What you are asked to do —
Restate the records in full, so that each line matches the original exactly.

Input data —
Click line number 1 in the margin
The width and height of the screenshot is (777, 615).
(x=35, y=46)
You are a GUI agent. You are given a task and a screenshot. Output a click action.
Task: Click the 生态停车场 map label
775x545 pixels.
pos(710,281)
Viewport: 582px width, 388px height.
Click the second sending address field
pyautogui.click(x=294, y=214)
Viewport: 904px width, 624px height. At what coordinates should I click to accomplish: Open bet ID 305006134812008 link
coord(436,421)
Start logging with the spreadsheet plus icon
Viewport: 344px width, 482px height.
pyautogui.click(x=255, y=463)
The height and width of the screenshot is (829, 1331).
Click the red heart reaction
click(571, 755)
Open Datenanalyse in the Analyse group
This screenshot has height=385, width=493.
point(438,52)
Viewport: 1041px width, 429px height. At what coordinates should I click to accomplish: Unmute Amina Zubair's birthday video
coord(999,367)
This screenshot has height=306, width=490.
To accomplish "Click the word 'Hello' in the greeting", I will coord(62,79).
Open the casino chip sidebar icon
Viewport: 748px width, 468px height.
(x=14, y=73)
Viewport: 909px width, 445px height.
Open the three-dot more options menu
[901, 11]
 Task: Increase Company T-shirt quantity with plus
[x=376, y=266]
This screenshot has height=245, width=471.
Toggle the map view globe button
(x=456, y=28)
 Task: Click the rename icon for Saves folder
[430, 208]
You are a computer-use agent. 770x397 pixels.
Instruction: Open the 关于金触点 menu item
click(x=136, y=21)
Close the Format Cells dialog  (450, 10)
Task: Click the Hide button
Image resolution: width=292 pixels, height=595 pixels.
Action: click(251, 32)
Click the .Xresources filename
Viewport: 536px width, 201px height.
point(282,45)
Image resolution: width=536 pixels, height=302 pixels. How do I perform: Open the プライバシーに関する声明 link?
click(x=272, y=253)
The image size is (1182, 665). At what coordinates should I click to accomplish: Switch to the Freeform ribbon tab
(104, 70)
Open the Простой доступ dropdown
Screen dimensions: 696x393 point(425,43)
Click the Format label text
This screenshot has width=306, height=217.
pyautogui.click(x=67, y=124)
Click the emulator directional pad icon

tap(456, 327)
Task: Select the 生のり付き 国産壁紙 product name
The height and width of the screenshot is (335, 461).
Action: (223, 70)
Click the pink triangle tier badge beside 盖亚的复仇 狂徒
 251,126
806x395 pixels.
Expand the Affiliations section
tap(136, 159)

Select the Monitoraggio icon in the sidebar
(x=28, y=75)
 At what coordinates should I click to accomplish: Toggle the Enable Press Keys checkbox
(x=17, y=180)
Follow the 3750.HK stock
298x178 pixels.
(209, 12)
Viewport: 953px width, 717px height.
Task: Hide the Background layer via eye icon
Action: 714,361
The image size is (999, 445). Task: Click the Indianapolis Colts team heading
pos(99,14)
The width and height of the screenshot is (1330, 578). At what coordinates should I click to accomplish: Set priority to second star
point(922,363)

Answer space —
Click line number 1 in the margin
The width and height of the screenshot is (777, 615).
(x=35, y=46)
You are a GUI agent. You are given a task and a screenshot. Output a click action.
Task: Click the 生态停车场 map label
775x545 pixels.
pos(710,281)
Viewport: 582px width, 388px height.
Click the second sending address field
pyautogui.click(x=294, y=214)
Viewport: 904px width, 624px height. At what coordinates should I click to accomplish: Open bet ID 305006134812008 link
coord(436,421)
Start logging with the spreadsheet plus icon
Viewport: 344px width, 482px height.
pyautogui.click(x=255, y=463)
The height and width of the screenshot is (829, 1331).
Click the red heart reaction
click(571, 755)
Open Datenanalyse in the Analyse group
This screenshot has height=385, width=493.
point(438,52)
Viewport: 1041px width, 429px height. At what coordinates should I click to accomplish: Unmute Amina Zubair's birthday video
coord(999,367)
This screenshot has height=306, width=490.
To accomplish "Click the word 'Hello' in the greeting", I will coord(62,79).
Open the casino chip sidebar icon
Viewport: 748px width, 468px height.
(x=14, y=73)
Viewport: 909px width, 445px height.
Open the three-dot more options menu
[901, 11]
 Task: Increase Company T-shirt quantity with plus
[x=376, y=266]
This screenshot has height=245, width=471.
Toggle the map view globe button
(x=456, y=28)
 Task: Click the rename icon for Saves folder
[430, 208]
You are a computer-use agent. 770x397 pixels.
Instruction: Open the 关于金触点 menu item
click(x=136, y=21)
Close the Format Cells dialog  (450, 10)
Task: Click the Hide button
Image resolution: width=292 pixels, height=595 pixels.
Action: click(251, 32)
Click the .Xresources filename
Viewport: 536px width, 201px height.
point(282,45)
Image resolution: width=536 pixels, height=302 pixels. How do I perform: Open the プライバシーに関する声明 link?
click(x=272, y=253)
The image size is (1182, 665). At what coordinates should I click to accomplish: Switch to the Freeform ribbon tab
(104, 70)
Open the Простой доступ dropdown
Screen dimensions: 696x393 point(425,43)
Click the Format label text
This screenshot has width=306, height=217.
pyautogui.click(x=67, y=124)
Click the emulator directional pad icon

tap(456, 327)
Task: Select the 生のり付き 国産壁紙 product name
The height and width of the screenshot is (335, 461).
Action: (223, 70)
Click the pink triangle tier badge beside 盖亚的复仇 狂徒
 251,126
806x395 pixels.
Expand the Affiliations section
tap(136, 159)

Select the Monitoraggio icon in the sidebar
(x=28, y=75)
 At what coordinates should I click to accomplish: Toggle the Enable Press Keys checkbox
(x=17, y=180)
Follow the 3750.HK stock
298x178 pixels.
(209, 12)
Viewport: 953px width, 717px height.
Task: Hide the Background layer via eye icon
Action: 714,361
The image size is (999, 445). Task: Click the Indianapolis Colts team heading
pos(99,14)
The width and height of the screenshot is (1330, 578). At what coordinates should I click to accomplish: Set priority to second star
point(922,363)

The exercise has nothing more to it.